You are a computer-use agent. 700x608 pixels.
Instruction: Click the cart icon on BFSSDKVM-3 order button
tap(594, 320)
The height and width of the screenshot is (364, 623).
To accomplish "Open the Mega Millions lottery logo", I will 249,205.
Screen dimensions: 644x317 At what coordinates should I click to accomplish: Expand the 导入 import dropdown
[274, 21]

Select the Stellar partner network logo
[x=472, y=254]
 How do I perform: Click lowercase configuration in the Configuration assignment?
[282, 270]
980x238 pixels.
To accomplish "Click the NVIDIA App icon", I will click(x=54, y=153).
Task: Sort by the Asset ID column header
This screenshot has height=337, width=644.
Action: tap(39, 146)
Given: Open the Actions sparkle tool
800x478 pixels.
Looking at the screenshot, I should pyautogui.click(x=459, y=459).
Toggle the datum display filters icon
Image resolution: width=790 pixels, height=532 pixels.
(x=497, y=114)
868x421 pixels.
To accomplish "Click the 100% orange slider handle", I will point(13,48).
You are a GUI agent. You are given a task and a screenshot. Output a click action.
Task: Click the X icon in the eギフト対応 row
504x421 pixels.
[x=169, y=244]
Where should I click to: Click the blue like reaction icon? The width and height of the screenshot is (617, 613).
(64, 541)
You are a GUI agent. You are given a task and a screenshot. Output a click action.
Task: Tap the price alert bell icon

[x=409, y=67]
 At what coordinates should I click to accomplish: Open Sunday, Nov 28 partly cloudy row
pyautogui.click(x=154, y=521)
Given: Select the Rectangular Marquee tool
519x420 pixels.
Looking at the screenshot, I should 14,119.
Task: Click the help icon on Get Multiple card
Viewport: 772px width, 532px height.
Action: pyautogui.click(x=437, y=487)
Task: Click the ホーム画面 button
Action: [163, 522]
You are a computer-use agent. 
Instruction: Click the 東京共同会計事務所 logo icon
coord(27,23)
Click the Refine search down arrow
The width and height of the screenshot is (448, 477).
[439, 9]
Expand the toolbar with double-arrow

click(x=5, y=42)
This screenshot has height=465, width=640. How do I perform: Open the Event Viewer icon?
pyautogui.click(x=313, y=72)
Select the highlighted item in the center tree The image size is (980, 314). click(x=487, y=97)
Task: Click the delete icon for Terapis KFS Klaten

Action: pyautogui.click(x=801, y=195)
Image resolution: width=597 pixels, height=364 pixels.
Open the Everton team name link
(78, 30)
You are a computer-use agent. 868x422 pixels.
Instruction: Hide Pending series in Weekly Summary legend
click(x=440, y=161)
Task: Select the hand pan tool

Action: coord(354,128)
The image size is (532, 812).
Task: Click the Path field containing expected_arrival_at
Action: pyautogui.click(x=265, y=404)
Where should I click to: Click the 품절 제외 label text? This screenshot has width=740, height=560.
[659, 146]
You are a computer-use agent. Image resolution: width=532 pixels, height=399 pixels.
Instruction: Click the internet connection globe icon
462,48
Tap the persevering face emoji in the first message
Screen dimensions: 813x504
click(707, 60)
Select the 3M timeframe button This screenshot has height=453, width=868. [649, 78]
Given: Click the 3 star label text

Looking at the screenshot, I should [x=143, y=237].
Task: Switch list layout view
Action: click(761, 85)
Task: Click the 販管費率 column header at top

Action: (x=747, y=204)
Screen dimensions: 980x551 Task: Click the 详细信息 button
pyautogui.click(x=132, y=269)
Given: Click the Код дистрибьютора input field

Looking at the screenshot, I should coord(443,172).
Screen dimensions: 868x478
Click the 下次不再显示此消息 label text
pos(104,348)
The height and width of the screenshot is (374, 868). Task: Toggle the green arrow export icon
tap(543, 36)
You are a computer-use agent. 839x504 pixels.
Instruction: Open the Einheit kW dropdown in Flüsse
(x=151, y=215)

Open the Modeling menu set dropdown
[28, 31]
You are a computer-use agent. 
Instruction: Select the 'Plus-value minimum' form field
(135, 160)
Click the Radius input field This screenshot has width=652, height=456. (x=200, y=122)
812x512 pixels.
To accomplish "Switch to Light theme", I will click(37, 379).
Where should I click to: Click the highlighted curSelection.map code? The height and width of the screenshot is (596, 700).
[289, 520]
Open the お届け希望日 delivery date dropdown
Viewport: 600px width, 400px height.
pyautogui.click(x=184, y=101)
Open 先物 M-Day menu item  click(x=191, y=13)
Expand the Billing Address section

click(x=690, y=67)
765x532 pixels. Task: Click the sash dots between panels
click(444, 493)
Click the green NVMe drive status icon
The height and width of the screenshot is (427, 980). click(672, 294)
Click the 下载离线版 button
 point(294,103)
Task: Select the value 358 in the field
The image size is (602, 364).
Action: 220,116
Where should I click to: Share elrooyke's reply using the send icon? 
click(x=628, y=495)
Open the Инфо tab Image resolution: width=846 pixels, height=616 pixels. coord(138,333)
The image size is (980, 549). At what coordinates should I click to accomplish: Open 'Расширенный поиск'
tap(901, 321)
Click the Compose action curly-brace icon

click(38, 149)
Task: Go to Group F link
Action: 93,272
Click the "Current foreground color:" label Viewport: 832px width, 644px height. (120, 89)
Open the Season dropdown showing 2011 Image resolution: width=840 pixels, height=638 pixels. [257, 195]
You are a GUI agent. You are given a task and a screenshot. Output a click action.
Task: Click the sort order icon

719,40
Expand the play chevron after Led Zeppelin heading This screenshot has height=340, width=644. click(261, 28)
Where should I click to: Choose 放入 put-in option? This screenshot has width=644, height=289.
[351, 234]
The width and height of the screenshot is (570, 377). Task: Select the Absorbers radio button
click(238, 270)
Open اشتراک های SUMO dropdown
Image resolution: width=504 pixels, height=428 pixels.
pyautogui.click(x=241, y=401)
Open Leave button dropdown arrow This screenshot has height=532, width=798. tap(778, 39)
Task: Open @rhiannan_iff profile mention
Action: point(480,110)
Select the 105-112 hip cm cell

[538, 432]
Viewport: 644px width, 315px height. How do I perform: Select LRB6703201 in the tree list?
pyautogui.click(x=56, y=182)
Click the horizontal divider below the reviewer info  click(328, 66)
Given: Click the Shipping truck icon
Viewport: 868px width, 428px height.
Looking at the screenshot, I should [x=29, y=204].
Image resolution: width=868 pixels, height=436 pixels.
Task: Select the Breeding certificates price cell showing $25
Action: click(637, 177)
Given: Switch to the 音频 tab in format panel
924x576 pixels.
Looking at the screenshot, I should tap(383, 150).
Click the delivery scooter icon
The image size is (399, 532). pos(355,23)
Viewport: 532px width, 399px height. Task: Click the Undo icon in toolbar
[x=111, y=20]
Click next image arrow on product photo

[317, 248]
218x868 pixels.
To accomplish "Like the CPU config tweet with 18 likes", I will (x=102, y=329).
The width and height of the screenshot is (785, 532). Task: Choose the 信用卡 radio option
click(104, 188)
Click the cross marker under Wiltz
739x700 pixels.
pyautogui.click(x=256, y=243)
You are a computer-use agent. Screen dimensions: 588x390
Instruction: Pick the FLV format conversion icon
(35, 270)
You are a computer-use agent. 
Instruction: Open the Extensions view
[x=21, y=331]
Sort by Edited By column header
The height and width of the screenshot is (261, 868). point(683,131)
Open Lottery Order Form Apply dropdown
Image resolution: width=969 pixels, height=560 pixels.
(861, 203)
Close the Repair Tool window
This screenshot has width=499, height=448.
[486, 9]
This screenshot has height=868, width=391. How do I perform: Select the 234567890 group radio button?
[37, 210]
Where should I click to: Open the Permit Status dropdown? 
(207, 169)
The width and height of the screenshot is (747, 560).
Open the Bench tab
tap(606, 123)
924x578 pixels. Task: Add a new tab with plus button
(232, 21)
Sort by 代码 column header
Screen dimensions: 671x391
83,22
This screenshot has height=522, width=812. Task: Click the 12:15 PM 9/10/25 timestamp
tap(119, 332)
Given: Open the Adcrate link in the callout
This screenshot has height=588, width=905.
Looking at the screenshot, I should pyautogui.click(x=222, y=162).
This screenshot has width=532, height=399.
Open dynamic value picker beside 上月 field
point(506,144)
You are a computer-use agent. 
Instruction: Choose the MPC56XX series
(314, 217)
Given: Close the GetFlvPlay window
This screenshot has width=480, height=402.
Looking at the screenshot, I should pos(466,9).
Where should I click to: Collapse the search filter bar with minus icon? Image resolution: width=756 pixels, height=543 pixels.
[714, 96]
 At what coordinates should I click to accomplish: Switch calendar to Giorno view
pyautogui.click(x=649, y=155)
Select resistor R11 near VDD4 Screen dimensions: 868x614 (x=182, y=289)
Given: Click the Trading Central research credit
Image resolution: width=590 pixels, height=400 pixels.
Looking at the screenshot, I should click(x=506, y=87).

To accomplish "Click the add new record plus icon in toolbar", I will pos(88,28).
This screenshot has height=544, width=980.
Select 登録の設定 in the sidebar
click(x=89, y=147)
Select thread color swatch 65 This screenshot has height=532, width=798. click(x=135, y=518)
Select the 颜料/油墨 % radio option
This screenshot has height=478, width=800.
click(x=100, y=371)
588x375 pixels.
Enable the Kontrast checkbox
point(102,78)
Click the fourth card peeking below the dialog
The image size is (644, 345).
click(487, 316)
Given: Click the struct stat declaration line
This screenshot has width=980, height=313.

- Work required -
Retype the lines from the one containing "You are a computer-use agent. 868x422 pixels." through the one containing "Select the 3M", inclusive.

- Completed exercise -
You are a computer-use agent. 868x422 pixels.
Instruction: Hide Pending series in Weekly Summary legend
click(x=440, y=161)
Task: Select the hand pan tool

Action: coord(354,128)
The image size is (532, 812).
Task: Click the Path field containing expected_arrival_at
Action: pyautogui.click(x=265, y=404)
Where should I click to: Click the 품절 제외 label text? This screenshot has width=740, height=560.
[659, 146]
You are a computer-use agent. Image resolution: width=532 pixels, height=399 pixels.
Instruction: Click the internet connection globe icon
462,48
Tap the persevering face emoji in the first message
Screen dimensions: 813x504
click(707, 60)
Select the 3M timeframe button This screenshot has height=453, width=868. [649, 78]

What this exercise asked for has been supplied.